Input data:
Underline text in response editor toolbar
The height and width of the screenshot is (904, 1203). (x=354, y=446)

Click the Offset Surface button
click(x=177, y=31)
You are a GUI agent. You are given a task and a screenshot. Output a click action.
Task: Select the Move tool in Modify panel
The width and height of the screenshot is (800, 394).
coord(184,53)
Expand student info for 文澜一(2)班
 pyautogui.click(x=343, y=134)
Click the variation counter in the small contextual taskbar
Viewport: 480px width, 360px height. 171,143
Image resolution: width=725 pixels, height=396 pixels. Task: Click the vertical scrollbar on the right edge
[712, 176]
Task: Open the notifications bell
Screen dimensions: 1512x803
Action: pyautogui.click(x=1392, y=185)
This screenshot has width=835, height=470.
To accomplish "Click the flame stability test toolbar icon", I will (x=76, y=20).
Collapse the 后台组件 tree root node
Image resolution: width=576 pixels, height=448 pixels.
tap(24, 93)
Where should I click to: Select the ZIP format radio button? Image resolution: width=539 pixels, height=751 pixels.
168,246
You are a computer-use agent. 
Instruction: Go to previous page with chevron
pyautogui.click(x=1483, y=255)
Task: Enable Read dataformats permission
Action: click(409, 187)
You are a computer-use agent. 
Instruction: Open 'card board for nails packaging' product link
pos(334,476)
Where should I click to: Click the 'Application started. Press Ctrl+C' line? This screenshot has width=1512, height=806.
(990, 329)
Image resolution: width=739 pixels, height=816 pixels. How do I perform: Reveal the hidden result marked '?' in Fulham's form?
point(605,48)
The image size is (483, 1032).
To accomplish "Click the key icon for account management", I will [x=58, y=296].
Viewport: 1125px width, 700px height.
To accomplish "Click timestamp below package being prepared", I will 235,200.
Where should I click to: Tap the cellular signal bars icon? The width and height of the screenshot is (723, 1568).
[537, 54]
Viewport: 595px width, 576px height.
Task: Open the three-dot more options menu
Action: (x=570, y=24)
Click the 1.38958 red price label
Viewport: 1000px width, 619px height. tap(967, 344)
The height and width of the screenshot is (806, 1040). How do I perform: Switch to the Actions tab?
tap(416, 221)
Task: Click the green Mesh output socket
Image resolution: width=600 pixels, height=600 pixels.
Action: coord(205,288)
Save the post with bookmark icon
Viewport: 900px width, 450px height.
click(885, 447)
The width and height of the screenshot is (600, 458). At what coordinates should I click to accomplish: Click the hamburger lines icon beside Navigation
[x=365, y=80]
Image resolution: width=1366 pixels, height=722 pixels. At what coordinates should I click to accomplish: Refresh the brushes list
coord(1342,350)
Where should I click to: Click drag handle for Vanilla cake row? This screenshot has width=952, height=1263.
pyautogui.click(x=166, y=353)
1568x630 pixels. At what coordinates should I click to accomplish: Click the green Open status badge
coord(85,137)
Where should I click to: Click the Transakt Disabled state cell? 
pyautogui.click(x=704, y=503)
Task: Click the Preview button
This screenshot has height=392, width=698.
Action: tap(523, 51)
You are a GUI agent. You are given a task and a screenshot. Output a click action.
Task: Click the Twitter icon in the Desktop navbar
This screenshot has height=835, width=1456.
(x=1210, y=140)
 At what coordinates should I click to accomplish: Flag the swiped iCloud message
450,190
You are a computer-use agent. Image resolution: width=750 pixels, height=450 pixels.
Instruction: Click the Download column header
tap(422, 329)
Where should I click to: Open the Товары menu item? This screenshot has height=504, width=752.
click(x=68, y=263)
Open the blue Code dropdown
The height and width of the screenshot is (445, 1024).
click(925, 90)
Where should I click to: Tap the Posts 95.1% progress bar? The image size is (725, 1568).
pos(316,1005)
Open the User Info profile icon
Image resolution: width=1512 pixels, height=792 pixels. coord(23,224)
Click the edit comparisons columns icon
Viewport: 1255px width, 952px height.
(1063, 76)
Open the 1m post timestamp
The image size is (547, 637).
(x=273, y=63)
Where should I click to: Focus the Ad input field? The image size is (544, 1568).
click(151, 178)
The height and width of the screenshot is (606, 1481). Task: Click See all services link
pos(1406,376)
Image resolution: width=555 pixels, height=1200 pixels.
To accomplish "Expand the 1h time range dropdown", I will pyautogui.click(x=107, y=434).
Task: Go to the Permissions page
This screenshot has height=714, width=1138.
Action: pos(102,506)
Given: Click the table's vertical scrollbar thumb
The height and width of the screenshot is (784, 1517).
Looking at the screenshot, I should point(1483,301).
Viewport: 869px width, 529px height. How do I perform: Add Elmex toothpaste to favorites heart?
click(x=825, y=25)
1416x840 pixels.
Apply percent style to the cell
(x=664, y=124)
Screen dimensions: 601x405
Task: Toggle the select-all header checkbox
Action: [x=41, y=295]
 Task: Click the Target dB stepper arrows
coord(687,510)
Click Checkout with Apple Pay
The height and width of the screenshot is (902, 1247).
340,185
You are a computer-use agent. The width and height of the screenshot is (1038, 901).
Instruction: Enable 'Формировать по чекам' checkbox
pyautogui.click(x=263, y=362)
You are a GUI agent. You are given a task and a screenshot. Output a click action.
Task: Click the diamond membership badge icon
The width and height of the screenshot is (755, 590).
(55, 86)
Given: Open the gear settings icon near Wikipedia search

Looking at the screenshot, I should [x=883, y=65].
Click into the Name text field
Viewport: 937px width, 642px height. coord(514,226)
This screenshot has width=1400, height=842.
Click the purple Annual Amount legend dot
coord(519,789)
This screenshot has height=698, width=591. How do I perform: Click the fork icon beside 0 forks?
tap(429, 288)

Problem to solve: Each line in the data that holds the string "will" should be found and copied.

Answer section:
To accomplish "Click the flame stability test toolbar icon", I will (x=76, y=20).
To accomplish "Click the key icon for account management", I will [x=58, y=296].
To accomplish "Click timestamp below package being prepared", I will 235,200.
To accomplish "Expand the 1h time range dropdown", I will pyautogui.click(x=107, y=434).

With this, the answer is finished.